Protein synthesis (also termed mRNA translation) is a key step in the expression of a cell's genetic information, in which the information contained within the coding region of the mRNA is used to direct the synthesis of the new protein, a process that is catalysed by the ribosome. Protein synthesis must be tightly controlled, to ensure the right proteins are made in the right amounts at the right time, and must be accurate, to avoid errors that could lead to the production of defective and potentially damaging proteins. In addition to the ribosome, protein synthesis also requires proteins termed translation factors, which mediate specific steps of the process. The first major stage of mRNA translation is termed ‘initiation’ and involves the recruitment of the ribosome to the mRNA and the identification of the correct start codon to commence translation. In eukaryotic cells, this process requires a set of eIFs (eukaryotic initiation factors).
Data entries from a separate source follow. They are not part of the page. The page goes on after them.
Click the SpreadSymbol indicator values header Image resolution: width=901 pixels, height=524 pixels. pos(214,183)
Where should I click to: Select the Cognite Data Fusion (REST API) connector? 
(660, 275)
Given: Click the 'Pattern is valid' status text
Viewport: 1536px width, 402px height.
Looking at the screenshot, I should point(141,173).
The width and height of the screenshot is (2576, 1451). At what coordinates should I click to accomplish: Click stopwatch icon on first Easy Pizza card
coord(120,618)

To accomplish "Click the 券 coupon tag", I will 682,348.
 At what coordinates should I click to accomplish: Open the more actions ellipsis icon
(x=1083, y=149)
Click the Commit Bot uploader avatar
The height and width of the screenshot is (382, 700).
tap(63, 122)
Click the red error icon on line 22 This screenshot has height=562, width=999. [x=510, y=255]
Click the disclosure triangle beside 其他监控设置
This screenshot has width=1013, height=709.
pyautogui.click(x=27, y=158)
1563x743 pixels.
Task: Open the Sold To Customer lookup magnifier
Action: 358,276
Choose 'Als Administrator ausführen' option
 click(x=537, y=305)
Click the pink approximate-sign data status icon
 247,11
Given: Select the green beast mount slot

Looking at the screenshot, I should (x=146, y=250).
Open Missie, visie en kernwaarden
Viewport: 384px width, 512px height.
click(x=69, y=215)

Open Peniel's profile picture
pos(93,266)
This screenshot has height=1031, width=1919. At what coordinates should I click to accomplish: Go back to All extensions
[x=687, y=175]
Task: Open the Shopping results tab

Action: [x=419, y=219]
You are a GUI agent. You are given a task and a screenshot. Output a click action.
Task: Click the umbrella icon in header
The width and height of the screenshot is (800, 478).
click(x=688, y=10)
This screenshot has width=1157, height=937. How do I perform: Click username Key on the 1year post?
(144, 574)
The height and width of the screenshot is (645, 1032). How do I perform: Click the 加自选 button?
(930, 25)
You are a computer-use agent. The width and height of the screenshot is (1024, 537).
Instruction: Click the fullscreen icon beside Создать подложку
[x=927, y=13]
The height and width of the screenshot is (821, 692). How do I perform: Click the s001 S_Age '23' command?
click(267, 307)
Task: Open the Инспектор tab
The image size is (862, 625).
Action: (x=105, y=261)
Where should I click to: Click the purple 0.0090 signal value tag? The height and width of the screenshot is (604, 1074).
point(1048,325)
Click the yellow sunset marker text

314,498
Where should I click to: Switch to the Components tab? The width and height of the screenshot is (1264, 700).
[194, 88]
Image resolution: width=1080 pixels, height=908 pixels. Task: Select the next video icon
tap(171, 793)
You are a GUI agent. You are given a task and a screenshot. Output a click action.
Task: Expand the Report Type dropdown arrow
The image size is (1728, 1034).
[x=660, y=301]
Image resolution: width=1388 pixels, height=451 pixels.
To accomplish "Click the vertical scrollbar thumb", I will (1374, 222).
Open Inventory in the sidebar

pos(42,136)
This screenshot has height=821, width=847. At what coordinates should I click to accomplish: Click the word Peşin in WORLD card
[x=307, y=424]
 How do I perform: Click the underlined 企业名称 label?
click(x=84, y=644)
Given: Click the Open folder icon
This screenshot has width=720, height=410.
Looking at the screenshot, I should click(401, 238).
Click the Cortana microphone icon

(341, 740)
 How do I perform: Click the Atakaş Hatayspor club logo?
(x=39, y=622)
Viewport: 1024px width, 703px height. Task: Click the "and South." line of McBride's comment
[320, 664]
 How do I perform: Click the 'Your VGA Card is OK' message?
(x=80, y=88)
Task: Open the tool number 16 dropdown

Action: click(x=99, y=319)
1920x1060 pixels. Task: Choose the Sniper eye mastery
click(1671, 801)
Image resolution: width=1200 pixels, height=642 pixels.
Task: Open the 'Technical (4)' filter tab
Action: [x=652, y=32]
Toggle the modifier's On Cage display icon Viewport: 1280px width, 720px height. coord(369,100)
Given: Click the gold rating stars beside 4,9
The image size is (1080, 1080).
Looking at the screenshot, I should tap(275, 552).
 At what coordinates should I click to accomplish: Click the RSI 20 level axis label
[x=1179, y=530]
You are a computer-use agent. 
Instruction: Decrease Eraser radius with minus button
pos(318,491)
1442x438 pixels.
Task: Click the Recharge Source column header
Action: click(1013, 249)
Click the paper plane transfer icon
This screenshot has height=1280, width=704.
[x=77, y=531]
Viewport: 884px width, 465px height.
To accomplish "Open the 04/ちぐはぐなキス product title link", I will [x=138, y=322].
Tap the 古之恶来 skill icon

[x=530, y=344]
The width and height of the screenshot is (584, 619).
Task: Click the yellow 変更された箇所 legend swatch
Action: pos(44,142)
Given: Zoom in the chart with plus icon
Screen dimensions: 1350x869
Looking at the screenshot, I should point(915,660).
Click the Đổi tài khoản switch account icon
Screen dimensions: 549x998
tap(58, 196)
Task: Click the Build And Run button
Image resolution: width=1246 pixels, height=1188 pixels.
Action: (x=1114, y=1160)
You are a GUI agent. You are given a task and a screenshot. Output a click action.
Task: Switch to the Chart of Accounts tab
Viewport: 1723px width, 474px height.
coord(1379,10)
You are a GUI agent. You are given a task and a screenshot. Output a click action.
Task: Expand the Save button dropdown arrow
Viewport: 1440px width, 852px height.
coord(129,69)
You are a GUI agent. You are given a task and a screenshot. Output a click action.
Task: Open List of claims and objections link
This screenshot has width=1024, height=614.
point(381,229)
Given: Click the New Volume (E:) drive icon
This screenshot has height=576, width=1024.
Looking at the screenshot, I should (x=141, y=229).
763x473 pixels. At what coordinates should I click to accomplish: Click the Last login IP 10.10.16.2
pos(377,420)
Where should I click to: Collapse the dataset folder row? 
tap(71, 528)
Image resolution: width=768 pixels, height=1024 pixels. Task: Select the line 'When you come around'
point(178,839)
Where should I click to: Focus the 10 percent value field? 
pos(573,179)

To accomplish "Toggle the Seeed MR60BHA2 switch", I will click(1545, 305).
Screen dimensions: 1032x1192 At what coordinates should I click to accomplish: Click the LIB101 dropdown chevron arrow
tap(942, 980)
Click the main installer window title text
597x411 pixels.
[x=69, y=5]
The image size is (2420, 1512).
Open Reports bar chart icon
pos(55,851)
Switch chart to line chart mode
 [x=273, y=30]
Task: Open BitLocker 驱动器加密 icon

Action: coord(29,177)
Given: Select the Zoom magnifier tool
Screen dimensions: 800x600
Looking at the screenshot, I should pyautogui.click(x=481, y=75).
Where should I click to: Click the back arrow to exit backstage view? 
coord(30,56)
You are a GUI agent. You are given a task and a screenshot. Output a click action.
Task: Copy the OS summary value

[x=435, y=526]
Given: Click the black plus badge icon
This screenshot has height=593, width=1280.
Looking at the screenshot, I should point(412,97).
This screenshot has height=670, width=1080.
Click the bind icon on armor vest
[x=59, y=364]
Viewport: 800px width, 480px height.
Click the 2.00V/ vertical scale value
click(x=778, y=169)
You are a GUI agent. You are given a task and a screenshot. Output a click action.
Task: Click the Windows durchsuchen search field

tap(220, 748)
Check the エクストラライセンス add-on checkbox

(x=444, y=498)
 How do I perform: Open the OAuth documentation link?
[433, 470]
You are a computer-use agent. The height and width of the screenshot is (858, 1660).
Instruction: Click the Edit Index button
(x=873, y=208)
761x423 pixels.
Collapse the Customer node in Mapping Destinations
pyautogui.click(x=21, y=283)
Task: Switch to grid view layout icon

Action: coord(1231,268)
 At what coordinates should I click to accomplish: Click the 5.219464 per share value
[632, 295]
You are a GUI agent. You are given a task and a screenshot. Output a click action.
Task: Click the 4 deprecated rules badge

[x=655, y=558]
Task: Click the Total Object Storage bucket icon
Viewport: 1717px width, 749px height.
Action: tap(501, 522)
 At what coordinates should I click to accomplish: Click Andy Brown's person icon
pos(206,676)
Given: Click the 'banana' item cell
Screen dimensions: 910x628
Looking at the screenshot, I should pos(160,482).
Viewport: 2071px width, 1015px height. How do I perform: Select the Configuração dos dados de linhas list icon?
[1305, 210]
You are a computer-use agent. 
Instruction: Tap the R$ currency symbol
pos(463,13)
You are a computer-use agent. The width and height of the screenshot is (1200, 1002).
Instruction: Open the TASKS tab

During the second main stage of translation, ‘elongation’, the ribosome traverses the coding region of the mRNA, assembling the new polypeptide: this process requires eEFs (eukaryotic elongation factors). Control of eEF2 is important in certain neurological processes. It is now clear that defects in eIFs or in their control can give rise to a number of diseases. This paper provides an overview of translation initiation and its control mechanisms, particularly those examined in neuronal cells. A major focus concerns an inherited neurological condition termed VHM (vanishing white matter) or CACH (childhood ataxia with central nervous system hypomyelination). VWM/CACH is caused by mutations in the translation initiation factor, eIF2B, a component of the basal translational machinery in all cells.